En 1760 los franciscanos retomaron sus actividades misioneras desde el norte. Primero con los Shetebo de la región de Cushibatay, quienes aceptaron agruparse para formar la aldea de San Francisco de Manoa. Luego con los Shipibo del Pisqui y del Manoa, quienes constituirían las nuevas reducciones. Asimismo, los franciscanos recuperaron San Miguel de los Conibos, la antigua misión que en el siglo anterior había sido objeto de litigio con los jesuitas. La actividad misionera se hallaba en su apogeo, las conversiones indígenas se multiplicaban y para responder a las necesidades de las diferentes reducciones del Ucayali y sus afluentes, se enviaron refuerzos de personal misionero desde Lima.

En 1766, Runcato, líder shetebo, rechazando el sistema de reducciones, abandonó San Francisco de Manoa y desencadenó un levantamiento general en el Ucayali con el apoyo de grupos vecinos shipibo y konibo. Catorce misioneros fueron asesinados y hubieron de pasar 23 años antes de que se pudieran realizar nuevas entradas hacia las viejas misiones de Manoa. Se iniciaba el período de fusión de los shetebos, conibos y shipibos, proceso que finalizaría a mediados del siglo XX.

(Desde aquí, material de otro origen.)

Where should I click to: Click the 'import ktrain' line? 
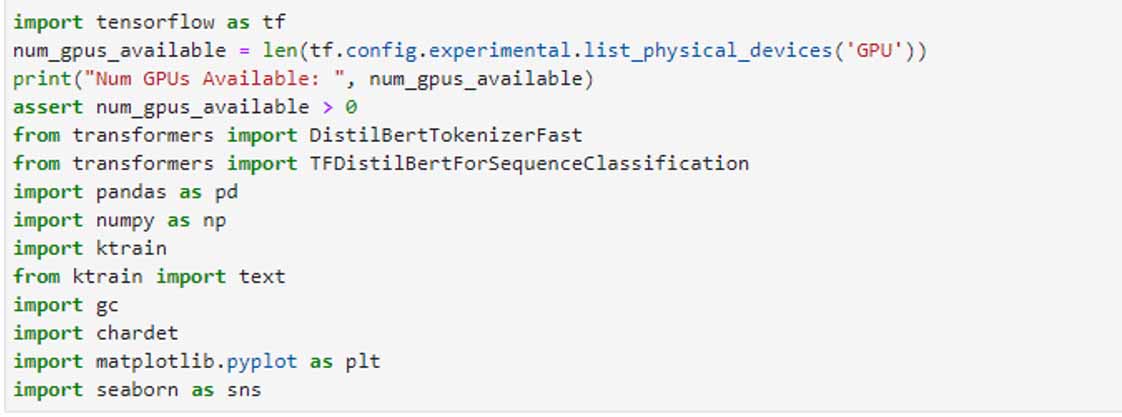(x=90, y=248)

Las actividades misioneras finalizaron con la proclamación de la independencia del Perú en 1821. Simón Bolívar suprimió las órdenes misioneras y clausuró los conventos. Los franciscanos españoles fueron deportados.

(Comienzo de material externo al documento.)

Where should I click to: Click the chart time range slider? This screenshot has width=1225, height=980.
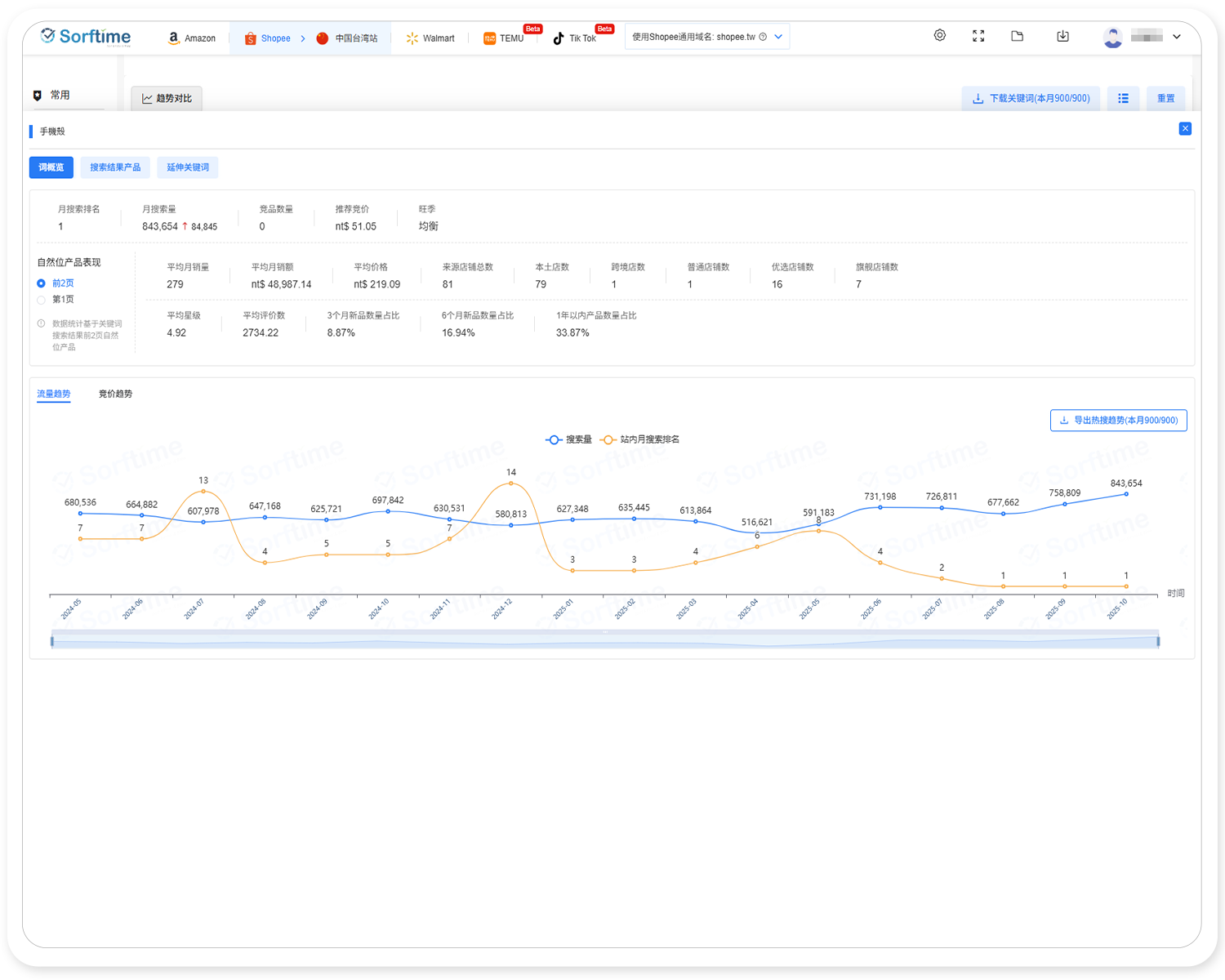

A mediados del siglo XIX comienzan a llegar colonos para explotar los recursos del territorio shipibo-konibo. En 1860 comienza la explotación del caucho, a inicios del siglo XX con la caída del precio del caucho la actividad más importante pasó a ser el cultivo de algodón, en todos los casos los nativos fueron la fuerza de trabajo en condiciones de servidumbre.

En la década de 1930 llegaron misioneros protestantes que establecieron varias escuelas en las aldeas shipibo-konibo. El Estado peruano intentando vincular la Amazonia al desarrollo nacional construyó la carretera Lima-Pucallpa y un aeropuerto, esto provocó una ola migratoria hacia la ciudad de Pucallpa, fundada durante la fiebre del caucho el 13 de octubre de 1888, en el medio del territorio shipibo-konibo.

A partir de 1990 comenzó una fuerte migración desde las comunidades shipibo-konibo a la ciudad de Pucallpa, conformándose asentamientos humanos en el distrito de Yarinacocha, habitadas por familias que mantenían vínculos con sus comunidades de origen. El departamento de Lima alberga también población shipibo-konibo, siendo Cantagallo el asentamiento indígena amazónico más conocido y numeroso en Lima Metropolitana (distrito del Rímac).